● **What you have to do**: Return each line of the data below that contains the string "Task". Case counts.
Start of Dataset extract
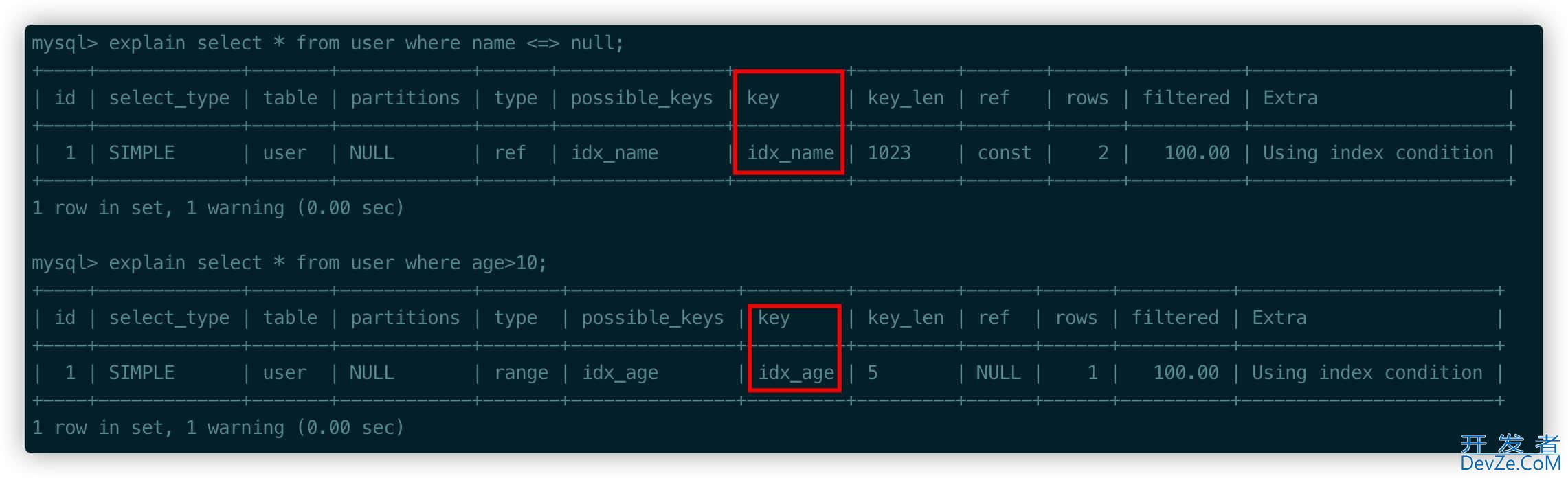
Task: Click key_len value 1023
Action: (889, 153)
End of Dataset extract
Start of Dataset extract
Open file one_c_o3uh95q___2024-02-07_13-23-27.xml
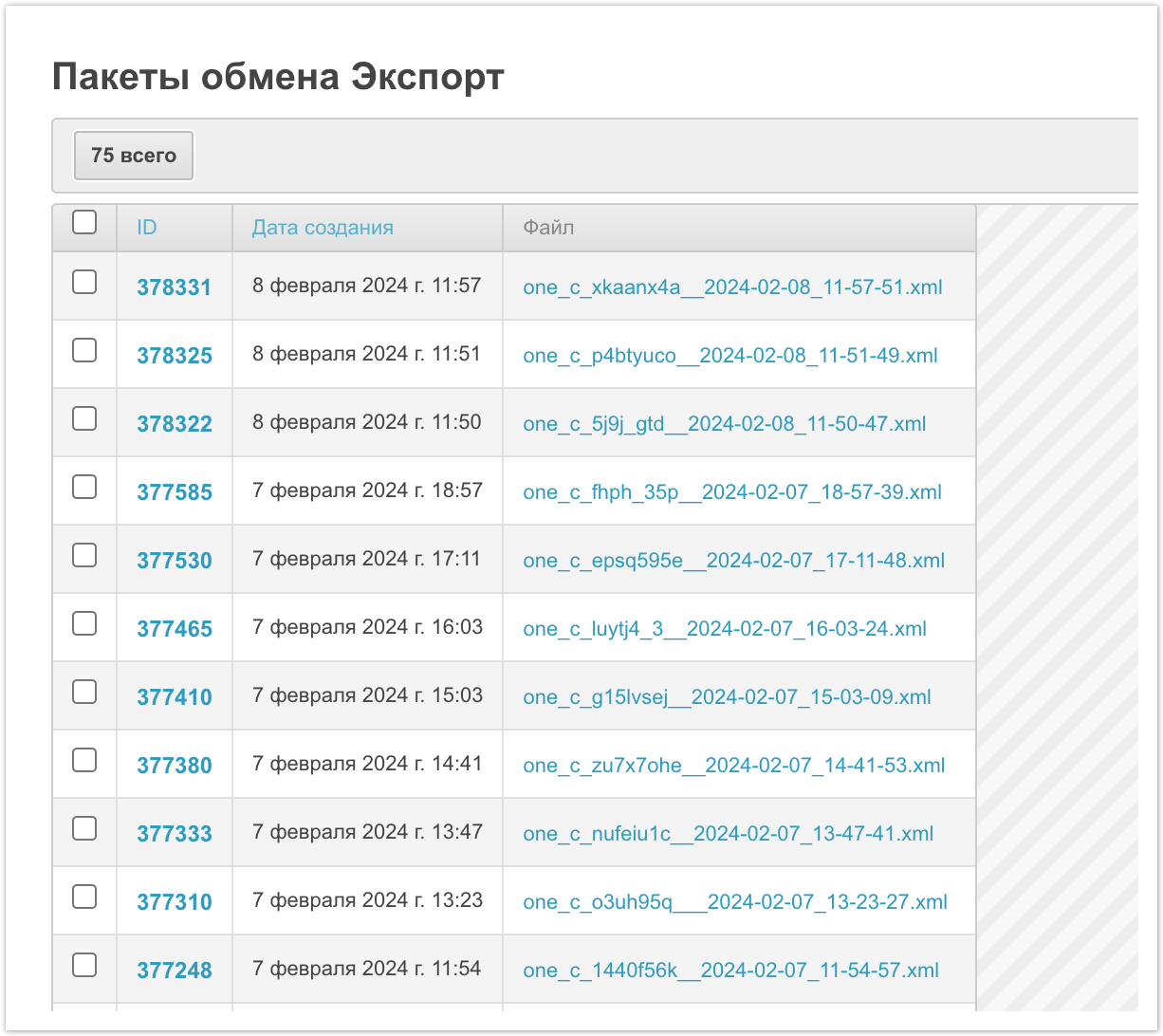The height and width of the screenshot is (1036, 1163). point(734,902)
End of Dataset extract
Start of Dataset extract
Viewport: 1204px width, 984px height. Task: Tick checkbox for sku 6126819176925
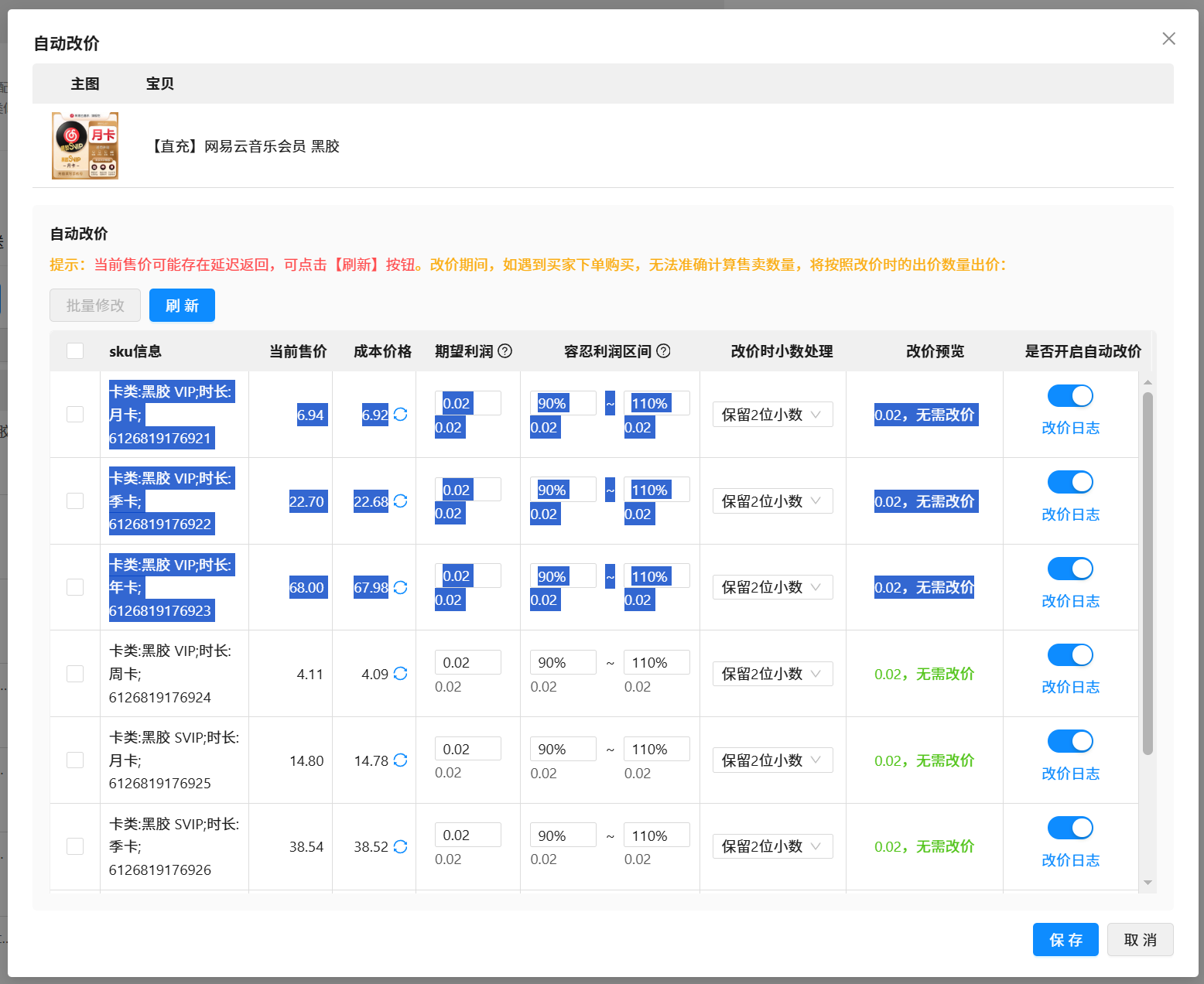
End of Dataset extract
● **Response**:
Task: Click key_len value 1023
Viewport: 1204px width, 984px height. Task: Tick checkbox for sku 6126819176925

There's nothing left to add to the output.